Witnesses say that Bonner got a knife from her car, which prompted Ma’Khia to get a steak knife from the kitchen and for Ja’Niah to call the police. According to Bonner, she put her knife back in the car before the police pulled up.
The police and the legal justice system are a tool for suppressing the working class, which is why victims of police violence and those receiving lengthy prison sentences are nearly always working class. And after a police shooting, these “special bodies of armed men,” in essence, investigate themselves, leaving little doubt about the outcome.
Such being the case, the invitation to the Justice Department by Democratic Columbus Mayor Andrew Ginther to investigate the Columbus Police Department for “deficiencies and racial disparities” is nothing but a pantomime of transparency. Aside from this hollow gesture, in the wake of Bryant’s death, Ginther had little to offer but platitudes, including the obligatory offer of prayers to the family and an urge that citizens be patient with each other.
In Columbus, Ohio, despite such a patient and prayerful mayor, the terror of police violence is particularly acute.
According to a joint study by Ohio Alliance for Innovation in Population Health and Ohio University, Columbus, the nation’s 14th largest city, and Franklin County as a whole, the nation’s 18th most populous county, rank disproportionately high nationwide in police killings. Recent high-profile police shooting deaths include 27-year-old Miles Jackson in 2001 and 47-year-old Andre Hill in 2020.
Likewise, some of the harshest police clashes with protesters in the wake of the George Floyd murder happened in Columbus, where Governor Mike DeWine imposed a mandatory curfew and deployed the Ohio National Guard.
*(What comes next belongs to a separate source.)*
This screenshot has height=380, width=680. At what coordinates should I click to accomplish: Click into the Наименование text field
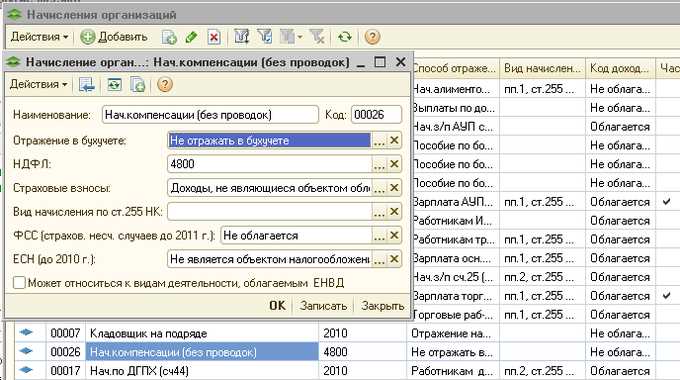coord(210,115)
During the protests, among those who erroneously thought they were exempt from police brutality were US Representative Joyce Beatty, Columbus City Council President Shannon Hardin and Franklin County Commissioner Kevin Boyce. All three were pepper-sprayed by police.
Also in the police crosshairs were members of the press, including reporters for the Ohio State University’s newspaper, The Lantern, whose credentials were shown to police but ignored.
Ma’Khia Bryant’s death is an indictment of the entire system of capitalist law enforcement.
No police department, including the Columbus Police Department, can be reformed. Along with the military, police forces worldwide operate as an apparatus designed to enforce the interests of the ruling capitalist elite.
The only social force capable of breaking the shackles of capitalism is the international working class armed with a revolutionary socialist program.